What if they do a better job than me? What if they’re after my job? What if the boss thinks they are more capable than I am, and they end up getting promoted before me? What role do I have left, if I delegate all these tasks?
What if they do it all wrong and I get the blame? What if they can’t do the task in the time it’s needed? How can I keep all these tasks under control? How much extra time is it going to take me to support the person I’m delegating to? Surely it’s going to be more work than it’s worth!
I’m sure all of us have thought at least one of these in our time, when considering how and what to delegate to others. However, identifying our fears and concerns is a key part of learning to delegate effectively. And delegation is vital as it’s advantageous for the organisation, team, individual and manager.
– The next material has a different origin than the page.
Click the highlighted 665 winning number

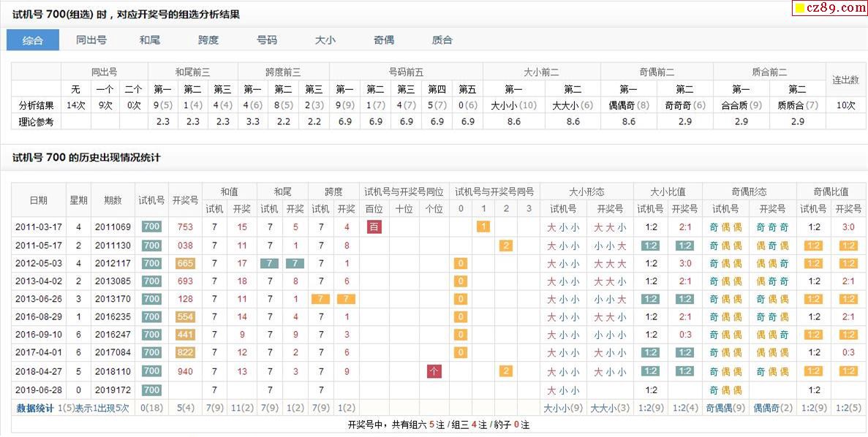[185, 263]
If you’re feeling stressed and overworked, or worried that your career seems to be standing still, it might be worth looking at what, how much and how well you’re delegating. With a limited number of hours in the day, but demands on managers increasing, you have to find a way to successfully achieve more with the resources you have.
A manager who delegates well can increase the time they have for strategic thinking and development for their team, increase goal achievements, and build their reputation as a trusting manager who invests in their team. And rather than worrying that those you delegate might get ahead of them, they’re actually more likely to be promoted with a succession plan of successful employees they’ve helped develop. It’s not about giving away power, but a valuable tool to empower others.
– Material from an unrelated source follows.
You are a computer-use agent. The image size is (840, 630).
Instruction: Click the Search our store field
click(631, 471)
Team members get the opportunity for skills development, career enhancement and job satisfaction, leading to motivation and engagement. And the resulting increased productivity, improved customer service, cost reduction and pool of skilled leaders of the future are all big wins for the organisation.
To get the best from your delegation, one of the first things you need to consider is who to and who not to delegate tasks to.
Don’t delegate to someone who:
- hasn’t got the skills necessary for the task
- obviously lacks the confidence for a specific task (although your support and guidance can build this over time)
- is new to their role and so just establishing themselves
- lacks motivation or is reluctant to take responsibility to help with the planning
Delegate to those who have the skills, knowledge and experience applicable to the specific task (taking into consideration the time and resources for support and training). Consider their current workload and help them prioritise if necessary. Leverage their strengths and think about the individual’s working style, career aspirations and long term goals to see if they align to the tasks involved. People are more likely to take responsibility for tasks if they help move them towards their own personal development goals.
With a little patience, support, guidance, and clarity you can ensure that the person you are delegating to can confidently succeed in their role, freeing you up to develop the strategic leadership skills that will enhance your own future career.
What other benefits have you experienced from effective delegation?